### DATA FOR ANALYSIS
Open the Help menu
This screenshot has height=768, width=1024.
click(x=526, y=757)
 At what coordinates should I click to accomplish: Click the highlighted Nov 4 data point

==

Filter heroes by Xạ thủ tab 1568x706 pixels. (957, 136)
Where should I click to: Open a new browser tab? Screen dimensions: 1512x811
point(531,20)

### TASK OBJECTIVE
Restate word for word the entries above, starting at the line with "This screenshot has height=768, width=1024." and ending at the line with "At what coordinates", inclusive, and no others.

### TASK RESULT
This screenshot has height=768, width=1024.
click(x=526, y=757)
 At what coordinates should I click to accomplish: Click the highlighted Nov 4 data point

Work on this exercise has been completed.